§ **Work instructions**: Collect the lines of the entries where "Plus" shows up.

####

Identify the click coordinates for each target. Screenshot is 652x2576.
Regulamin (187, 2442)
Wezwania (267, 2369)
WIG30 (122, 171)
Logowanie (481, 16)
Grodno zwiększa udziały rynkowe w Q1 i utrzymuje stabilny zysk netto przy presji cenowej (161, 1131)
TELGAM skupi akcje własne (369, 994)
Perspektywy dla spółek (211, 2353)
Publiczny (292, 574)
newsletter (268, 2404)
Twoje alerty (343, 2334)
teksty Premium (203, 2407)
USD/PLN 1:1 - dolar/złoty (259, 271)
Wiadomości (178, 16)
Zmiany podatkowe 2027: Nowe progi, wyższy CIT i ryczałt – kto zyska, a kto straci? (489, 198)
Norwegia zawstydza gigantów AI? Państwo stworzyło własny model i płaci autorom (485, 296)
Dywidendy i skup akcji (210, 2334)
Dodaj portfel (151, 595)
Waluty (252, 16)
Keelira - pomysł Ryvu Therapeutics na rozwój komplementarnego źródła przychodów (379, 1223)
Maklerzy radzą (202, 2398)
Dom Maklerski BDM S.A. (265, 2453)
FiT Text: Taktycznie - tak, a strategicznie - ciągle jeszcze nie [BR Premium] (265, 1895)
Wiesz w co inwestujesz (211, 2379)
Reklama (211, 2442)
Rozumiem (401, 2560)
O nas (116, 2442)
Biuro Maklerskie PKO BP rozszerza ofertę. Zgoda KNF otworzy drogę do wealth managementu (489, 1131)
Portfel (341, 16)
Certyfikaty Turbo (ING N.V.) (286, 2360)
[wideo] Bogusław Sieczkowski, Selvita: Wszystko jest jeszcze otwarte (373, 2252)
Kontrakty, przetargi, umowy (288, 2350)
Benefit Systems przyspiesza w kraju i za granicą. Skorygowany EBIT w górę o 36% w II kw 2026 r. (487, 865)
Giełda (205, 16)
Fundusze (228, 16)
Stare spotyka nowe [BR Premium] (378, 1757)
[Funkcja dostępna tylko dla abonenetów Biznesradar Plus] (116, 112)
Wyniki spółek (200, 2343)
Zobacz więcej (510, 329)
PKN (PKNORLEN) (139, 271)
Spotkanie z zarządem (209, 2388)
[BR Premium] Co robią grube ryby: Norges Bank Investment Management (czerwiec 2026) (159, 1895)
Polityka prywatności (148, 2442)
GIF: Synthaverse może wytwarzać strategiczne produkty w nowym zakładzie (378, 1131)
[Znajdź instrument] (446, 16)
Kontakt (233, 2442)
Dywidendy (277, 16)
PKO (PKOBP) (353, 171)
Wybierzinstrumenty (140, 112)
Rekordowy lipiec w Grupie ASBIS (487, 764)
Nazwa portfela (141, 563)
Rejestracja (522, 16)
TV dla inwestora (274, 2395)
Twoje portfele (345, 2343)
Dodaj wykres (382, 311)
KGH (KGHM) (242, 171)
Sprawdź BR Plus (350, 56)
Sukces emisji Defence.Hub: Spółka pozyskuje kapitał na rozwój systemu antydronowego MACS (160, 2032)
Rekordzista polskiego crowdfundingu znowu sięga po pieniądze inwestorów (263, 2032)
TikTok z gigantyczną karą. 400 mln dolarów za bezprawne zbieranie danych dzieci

####

§ **Expected answer**:
[Funkcja dostępna tylko dla abonenetów Biznesradar Plus] (116, 112)
Sprawdź BR Plus (350, 56)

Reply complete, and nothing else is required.